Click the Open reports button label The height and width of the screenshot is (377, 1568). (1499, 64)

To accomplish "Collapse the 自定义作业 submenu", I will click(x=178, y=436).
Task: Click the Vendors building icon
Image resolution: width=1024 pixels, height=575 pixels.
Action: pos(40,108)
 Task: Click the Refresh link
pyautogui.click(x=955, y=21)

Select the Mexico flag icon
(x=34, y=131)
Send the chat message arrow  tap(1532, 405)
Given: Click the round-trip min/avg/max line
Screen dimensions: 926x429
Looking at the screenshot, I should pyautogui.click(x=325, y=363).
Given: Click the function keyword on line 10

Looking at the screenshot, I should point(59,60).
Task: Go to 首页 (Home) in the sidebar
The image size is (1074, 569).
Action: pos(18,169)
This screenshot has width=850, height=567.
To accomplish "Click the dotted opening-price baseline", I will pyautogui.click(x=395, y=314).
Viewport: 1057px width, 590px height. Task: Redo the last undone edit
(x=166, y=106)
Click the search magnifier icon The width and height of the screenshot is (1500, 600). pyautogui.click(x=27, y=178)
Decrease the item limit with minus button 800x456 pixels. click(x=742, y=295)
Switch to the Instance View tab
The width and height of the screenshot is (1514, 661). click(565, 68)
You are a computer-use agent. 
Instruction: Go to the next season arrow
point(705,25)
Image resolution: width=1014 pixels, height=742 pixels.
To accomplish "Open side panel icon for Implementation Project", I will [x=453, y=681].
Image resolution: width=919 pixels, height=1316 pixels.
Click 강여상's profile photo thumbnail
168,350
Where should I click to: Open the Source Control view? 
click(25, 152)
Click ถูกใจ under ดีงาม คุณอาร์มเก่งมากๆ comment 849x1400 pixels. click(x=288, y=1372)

○ ○ ○

Your answer must be an exact copy of every entry above.

- **RESPONSE TO THIS EXERCISE**:
Click the Open reports button label The height and width of the screenshot is (377, 1568). (1499, 64)

To accomplish "Collapse the 自定义作业 submenu", I will click(x=178, y=436).
Task: Click the Vendors building icon
Image resolution: width=1024 pixels, height=575 pixels.
Action: pos(40,108)
 Task: Click the Refresh link
pyautogui.click(x=955, y=21)

Select the Mexico flag icon
(x=34, y=131)
Send the chat message arrow  tap(1532, 405)
Given: Click the round-trip min/avg/max line
Screen dimensions: 926x429
Looking at the screenshot, I should pyautogui.click(x=325, y=363).
Given: Click the function keyword on line 10

Looking at the screenshot, I should point(59,60).
Task: Go to 首页 (Home) in the sidebar
The image size is (1074, 569).
Action: pos(18,169)
This screenshot has width=850, height=567.
To accomplish "Click the dotted opening-price baseline", I will pyautogui.click(x=395, y=314).
Viewport: 1057px width, 590px height. Task: Redo the last undone edit
(x=166, y=106)
Click the search magnifier icon The width and height of the screenshot is (1500, 600). pyautogui.click(x=27, y=178)
Decrease the item limit with minus button 800x456 pixels. click(x=742, y=295)
Switch to the Instance View tab
The width and height of the screenshot is (1514, 661). click(565, 68)
You are a computer-use agent. 
Instruction: Go to the next season arrow
point(705,25)
Image resolution: width=1014 pixels, height=742 pixels.
To accomplish "Open side panel icon for Implementation Project", I will [x=453, y=681].
Image resolution: width=919 pixels, height=1316 pixels.
Click 강여상's profile photo thumbnail
168,350
Where should I click to: Open the Source Control view? 
click(25, 152)
Click ถูกใจ under ดีงาม คุณอาร์มเก่งมากๆ comment 849x1400 pixels. click(x=288, y=1372)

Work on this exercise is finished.